Stored data

....

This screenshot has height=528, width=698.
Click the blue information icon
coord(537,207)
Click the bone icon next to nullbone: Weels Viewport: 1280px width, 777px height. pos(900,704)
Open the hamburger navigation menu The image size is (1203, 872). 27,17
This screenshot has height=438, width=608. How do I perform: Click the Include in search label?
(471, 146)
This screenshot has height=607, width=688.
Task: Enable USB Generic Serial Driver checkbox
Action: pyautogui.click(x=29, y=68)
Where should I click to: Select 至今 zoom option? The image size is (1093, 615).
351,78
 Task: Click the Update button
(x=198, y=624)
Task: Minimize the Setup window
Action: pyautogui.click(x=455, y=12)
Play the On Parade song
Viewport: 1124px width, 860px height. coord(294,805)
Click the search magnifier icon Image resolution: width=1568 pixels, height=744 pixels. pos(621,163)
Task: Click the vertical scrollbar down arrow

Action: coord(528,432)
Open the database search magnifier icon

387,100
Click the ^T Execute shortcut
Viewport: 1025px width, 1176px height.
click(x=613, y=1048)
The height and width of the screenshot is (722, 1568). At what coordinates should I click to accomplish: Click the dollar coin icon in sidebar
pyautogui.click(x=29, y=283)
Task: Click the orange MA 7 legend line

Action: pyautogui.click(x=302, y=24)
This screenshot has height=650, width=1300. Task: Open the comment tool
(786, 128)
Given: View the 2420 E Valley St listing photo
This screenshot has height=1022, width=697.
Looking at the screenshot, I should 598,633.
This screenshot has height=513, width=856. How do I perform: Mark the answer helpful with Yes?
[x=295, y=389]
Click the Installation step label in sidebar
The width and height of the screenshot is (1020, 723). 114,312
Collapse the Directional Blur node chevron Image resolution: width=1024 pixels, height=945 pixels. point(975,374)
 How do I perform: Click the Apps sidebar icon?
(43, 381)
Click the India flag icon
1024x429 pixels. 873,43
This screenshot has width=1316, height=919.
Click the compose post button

....

From the line that contains "Click the India flag icon" through the final line of the entries above, every line must be reproduced exactly and nothing more.

Output of the task –
Click the India flag icon
1024x429 pixels. 873,43
This screenshot has width=1316, height=919.
Click the compose post button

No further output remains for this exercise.